文書抜粋 –
▼

図2】本実施形態に係るマットの骨組み構造の概略構成例および動作の一例を示す図である。
図3】本実施形態に係るマットの骨組み構造の部分拡大図を示す図である。
図4】本実施形態に係るマットの骨組み構造内側の拡大側面図および動作の一例を示す図である。
図5】本実施形態に係るマットの骨組み構造外側の拡大側面図および動作の一例を示す図である。
図6】本実施形態に係るマットの使用例を示す図である。
図7】本実施形態に係るマットの使用例を示す図である。
【発明を実施するための形態】
【0016】
本発明の実施形態の例について、以下、図に基づいて説明する。
【0017】
図1は、本実施形態に係るマット1の概略構成例を示す図であり、図1(a)は、マット1の側面図、図1(b)は、マット1の平面図、図1(c)は、図1(b)の矢印方向から見たマット1の側面図である。図2は、本実施形態に係るマット1の骨組み構造100の概略構成例および動作の一例を示す図であり、図2(a)は、マット1の骨組み構造100の全体平面図、図2(b)は、マット1の骨組み構造100の連結部材が組み合わさった状態の全体平面図である。図2では、ワイヤ21,31を透視した状態で描いている。
【0018】
図3は、マット1の骨組み構造100の部分拡大図であり、棒状部材11と連結部材の一部分を拡大して示している。図4は、マット1の骨組み構造100内側の拡大側面図であり、図4(a)は、棒状部材11が水平状態の図、図4(b)は、棒状部材11が90度回転した図、図4(c)は、棒状部材11が90度回転した状態で連結部材が組み合わさった状態の図である。図5は、マット1の骨組み構造100外側の拡大側面図であり、図5(a)は、棒状部材11が水平状態の図、図5(b)は、棒状部材11が90度回転した図、図5(c)は、棒状部材11が180度回転した図である。
【0019】
本実施形態のマット1は、地面等に広げて敷いて使用することができる。また、折り曲げた状態で椅子のように使用することができる。さらに、折り畳んだりロール状に巻いたりしてコンパクトに収納可能である。なお、本明細書では、マットは、シートなど様々な厚さの敷物を含む意味である。

▲

データ抜粋 –
▼

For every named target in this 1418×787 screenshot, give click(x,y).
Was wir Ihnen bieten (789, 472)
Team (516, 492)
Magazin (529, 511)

▲

練習問題 –
(a) マットの説明文について、次の問いに答えてください。
(i) 図4(b)は、棒状部材11がどうなった状態を表す図ですか。
(ii) 図2では、ワイヤ21,31はどのような状態で描かれていますか。
(iii) マット1は、折り曲げた状態ではどのように使うことができますか。
(b) マットの説明文の最後の文に続けて、その先を書いてください。
一覧は、マットの説明文とは別のところから取ったものです。

解答例 –
(a)
(i) 棒状部材11が90度回転した状態です。
(ii) 透視した状態で描かれています。
(iii) 椅子のように使うことができます。

(b)
【0020】
マット1は、骨組み構造100と、クッション体200と、を備えている。クッション体200外周の厚さ方向の中間部分に骨組み構造100が配置され、クッション体200を膨らませるとマット1として使用できるようになっている。
【0021】
骨組み構造100は、一対の棒状フレーム10と、一対の第1連結部材20と、一対の第2連結部材30と、を備えている。棒状フレーム10は、一対で互いに平行になるよう配置されている。各棒状フレーム10は、3本の棒状部材11(第1棒状部材11a、第2棒状部材11b、および第3棒状部材11c)と、2個の関節12と、を有している。本明細書では、第1棒状部材11a、第2棒状部材11b、および第3棒状部材11cを区別しない場合は、これらを棒状部材11と呼ぶ。3本の棒状部材11は、2つの関節12により接続され、1本の棒状フレーム10を形成している。
【0022】
第1棒状部材11aと第3棒状部材11cは、略同じ長さを有し、第2棒状部材11bは、第1棒状部材11aおよび第3棒状部材11cより長い。ただし、棒状部材11は、3本とも同じ長さであってもよいし、異なっていてもよいし、後述するように折り畳み可能であれば長さの設計は任意である。
【0023】
関節12は、図5に示すように、少なくとも180度回転することができる。また、関節12は、任意の回転角でロックできるロック機能を備えている。関節12には、既存の関節機構を適用できるので、詳細な説明は省略する。
【0024】
第2棒状部材11bの両端には関節12が接続され、各関節12の第2棒状部材11bと反対側に第1棒状部材11aおよび第3棒状部材11cが接続されている。一対の棒状フレーム10が平行に配置された平面に垂直な面内で、第2棒状部材11bに対して第1棒状部材11aおよび第3棒状部材11cの角度を変更、すなわち屈曲・伸展させることができる。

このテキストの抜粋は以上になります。